WORK TO BE COMPLETED: Without the pictures, print the lines from the one holding "Given: Select the Noble Solo map pin" through the last line below, both included, exactly as they stand.

RECORDS TO USE:
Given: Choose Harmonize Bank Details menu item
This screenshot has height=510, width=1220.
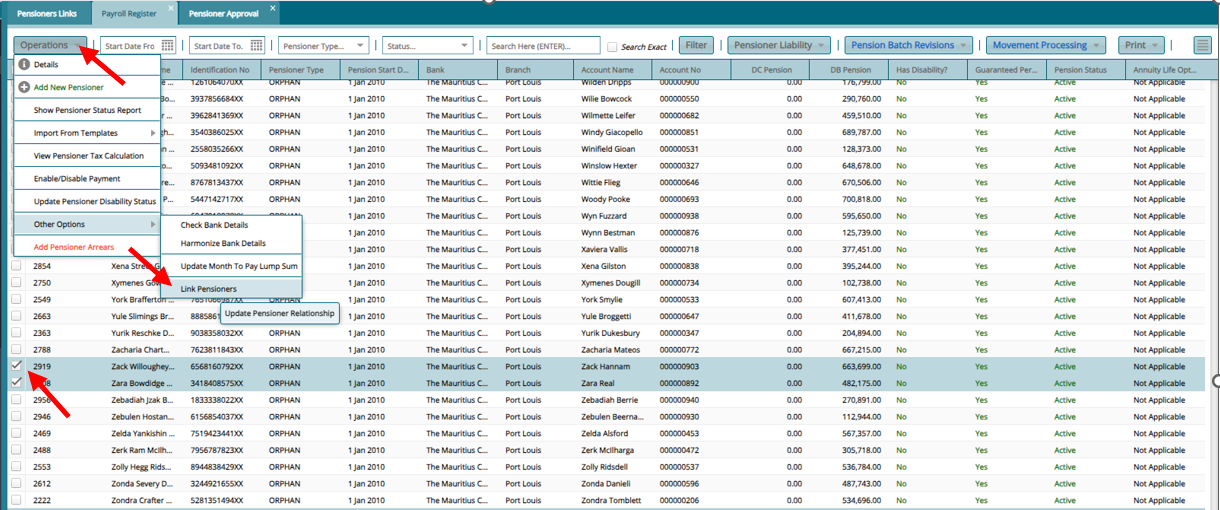Looking at the screenshot, I should click(x=223, y=244).
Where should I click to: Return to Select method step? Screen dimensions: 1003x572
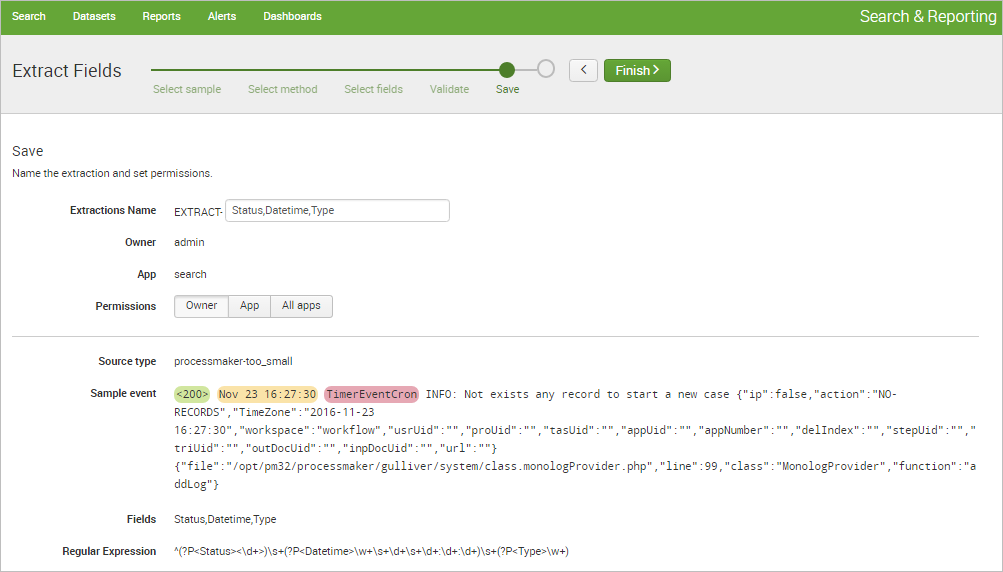coord(282,89)
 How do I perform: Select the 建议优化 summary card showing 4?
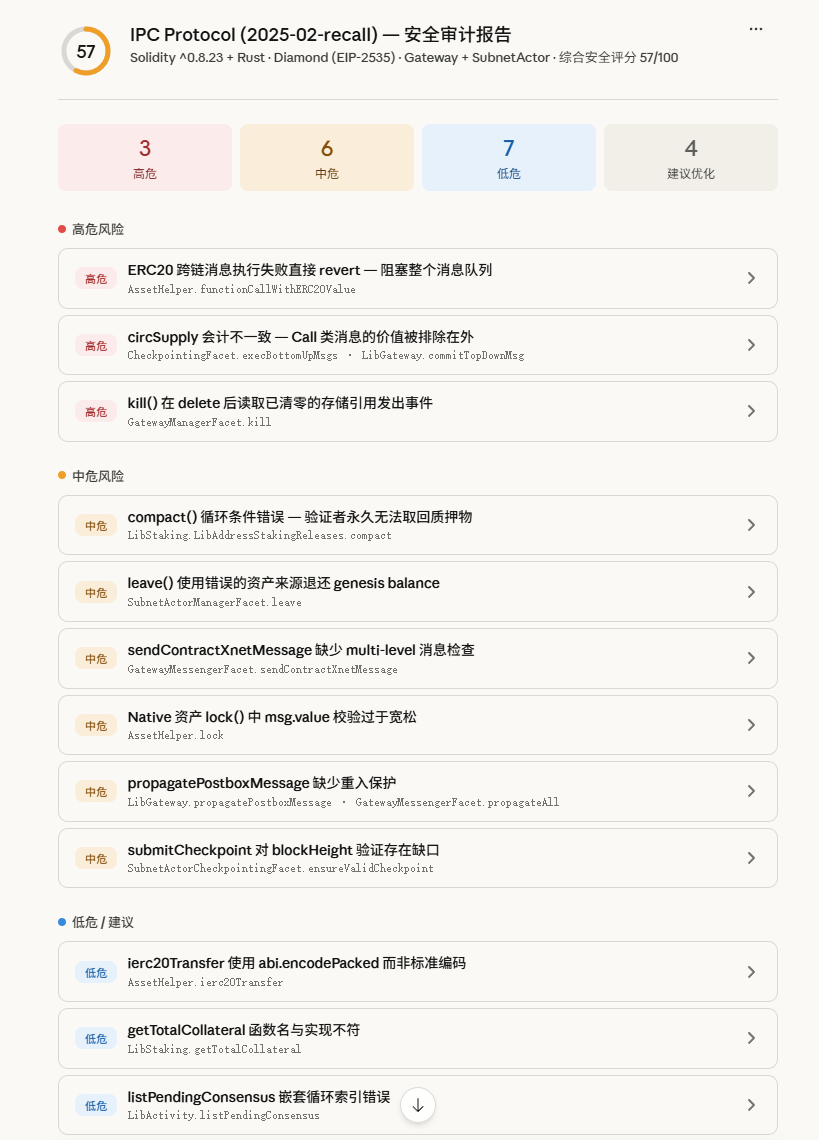(x=690, y=156)
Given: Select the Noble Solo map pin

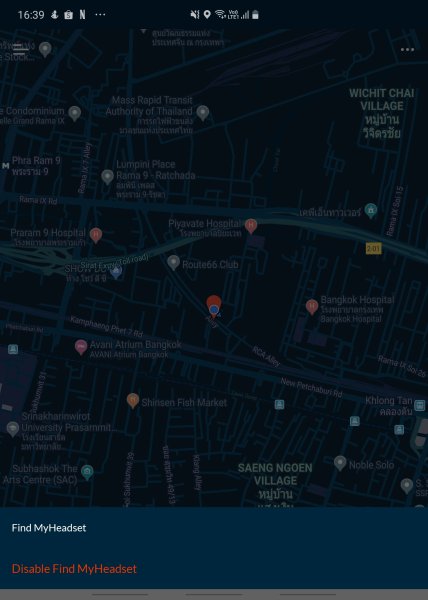Looking at the screenshot, I should click(340, 463).
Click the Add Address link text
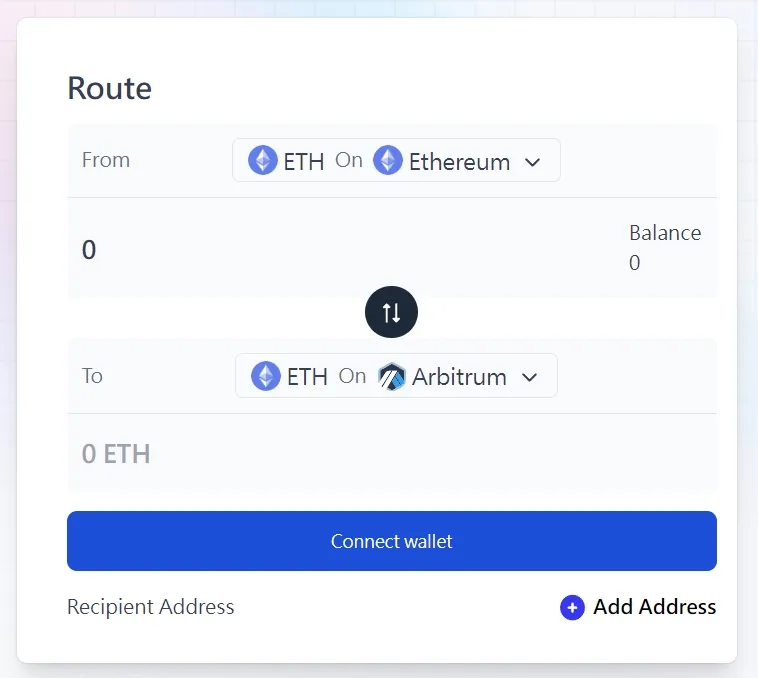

YOUR SOLUTION:
Given: Select the Noble Solo map pin

Looking at the screenshot, I should click(340, 463).
Click the Add Address link text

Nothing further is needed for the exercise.